** Opening Input data block **
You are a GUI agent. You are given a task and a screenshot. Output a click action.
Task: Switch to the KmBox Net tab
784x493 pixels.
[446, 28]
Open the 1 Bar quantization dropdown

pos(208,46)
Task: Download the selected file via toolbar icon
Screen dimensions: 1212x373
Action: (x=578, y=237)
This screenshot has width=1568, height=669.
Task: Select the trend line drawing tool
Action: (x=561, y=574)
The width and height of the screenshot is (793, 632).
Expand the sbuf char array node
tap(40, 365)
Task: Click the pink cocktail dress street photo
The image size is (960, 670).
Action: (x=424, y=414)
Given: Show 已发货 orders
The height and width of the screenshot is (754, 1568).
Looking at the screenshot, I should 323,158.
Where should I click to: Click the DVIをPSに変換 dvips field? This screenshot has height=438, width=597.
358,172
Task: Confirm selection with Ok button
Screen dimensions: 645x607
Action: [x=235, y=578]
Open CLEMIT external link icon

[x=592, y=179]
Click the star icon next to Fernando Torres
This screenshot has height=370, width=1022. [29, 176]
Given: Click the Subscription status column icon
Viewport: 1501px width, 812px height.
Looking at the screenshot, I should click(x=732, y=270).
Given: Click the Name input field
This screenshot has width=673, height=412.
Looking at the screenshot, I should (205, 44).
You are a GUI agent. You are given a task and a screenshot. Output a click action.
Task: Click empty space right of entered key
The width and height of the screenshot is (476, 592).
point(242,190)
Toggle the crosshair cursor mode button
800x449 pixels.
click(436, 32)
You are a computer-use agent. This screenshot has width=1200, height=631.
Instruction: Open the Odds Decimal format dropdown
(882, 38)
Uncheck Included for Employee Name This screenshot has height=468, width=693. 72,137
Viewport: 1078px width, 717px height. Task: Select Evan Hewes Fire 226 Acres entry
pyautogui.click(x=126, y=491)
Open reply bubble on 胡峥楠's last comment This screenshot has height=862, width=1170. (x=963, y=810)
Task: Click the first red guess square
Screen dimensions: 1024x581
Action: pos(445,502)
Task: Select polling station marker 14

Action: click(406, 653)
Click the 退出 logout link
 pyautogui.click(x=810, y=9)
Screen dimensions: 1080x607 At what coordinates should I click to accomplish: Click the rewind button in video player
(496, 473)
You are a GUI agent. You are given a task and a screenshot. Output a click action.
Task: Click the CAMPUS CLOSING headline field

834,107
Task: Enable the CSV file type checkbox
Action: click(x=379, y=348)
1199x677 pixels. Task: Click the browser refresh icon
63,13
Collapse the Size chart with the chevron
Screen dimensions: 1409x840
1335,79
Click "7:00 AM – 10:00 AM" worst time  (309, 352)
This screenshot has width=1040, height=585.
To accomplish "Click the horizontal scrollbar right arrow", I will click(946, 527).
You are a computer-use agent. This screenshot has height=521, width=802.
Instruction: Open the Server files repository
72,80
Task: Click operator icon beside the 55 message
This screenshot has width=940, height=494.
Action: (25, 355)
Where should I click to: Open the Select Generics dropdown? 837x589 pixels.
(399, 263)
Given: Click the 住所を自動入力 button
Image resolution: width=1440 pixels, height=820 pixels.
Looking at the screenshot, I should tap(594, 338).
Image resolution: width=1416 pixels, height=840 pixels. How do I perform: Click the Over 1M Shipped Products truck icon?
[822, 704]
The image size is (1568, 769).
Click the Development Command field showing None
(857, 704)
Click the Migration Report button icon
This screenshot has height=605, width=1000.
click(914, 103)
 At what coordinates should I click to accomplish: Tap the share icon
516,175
** Closing Input data block **
What is being asked — Please give back only the lines between the first line of the entries and the line with "Uncheck Included for", both ends included, word for word.

Expected answer —
You are a GUI agent. You are given a task and a screenshot. Output a click action.
Task: Switch to the KmBox Net tab
784x493 pixels.
[446, 28]
Open the 1 Bar quantization dropdown

pos(208,46)
Task: Download the selected file via toolbar icon
Screen dimensions: 1212x373
Action: (x=578, y=237)
This screenshot has width=1568, height=669.
Task: Select the trend line drawing tool
Action: (x=561, y=574)
The width and height of the screenshot is (793, 632).
Expand the sbuf char array node
tap(40, 365)
Task: Click the pink cocktail dress street photo
The image size is (960, 670).
Action: (x=424, y=414)
Given: Show 已发货 orders
The height and width of the screenshot is (754, 1568).
Looking at the screenshot, I should 323,158.
Where should I click to: Click the DVIをPSに変換 dvips field? This screenshot has height=438, width=597.
358,172
Task: Confirm selection with Ok button
Screen dimensions: 645x607
Action: [x=235, y=578]
Open CLEMIT external link icon

[x=592, y=179]
Click the star icon next to Fernando Torres
This screenshot has height=370, width=1022. [29, 176]
Given: Click the Subscription status column icon
Viewport: 1501px width, 812px height.
Looking at the screenshot, I should click(x=732, y=270).
Given: Click the Name input field
This screenshot has width=673, height=412.
Looking at the screenshot, I should (205, 44).
You are a GUI agent. You are given a task and a screenshot. Output a click action.
Task: Click empty space right of entered key
The width and height of the screenshot is (476, 592).
point(242,190)
Toggle the crosshair cursor mode button
800x449 pixels.
click(436, 32)
You are a computer-use agent. This screenshot has width=1200, height=631.
Instruction: Open the Odds Decimal format dropdown
(882, 38)
Uncheck Included for Employee Name This screenshot has height=468, width=693. 72,137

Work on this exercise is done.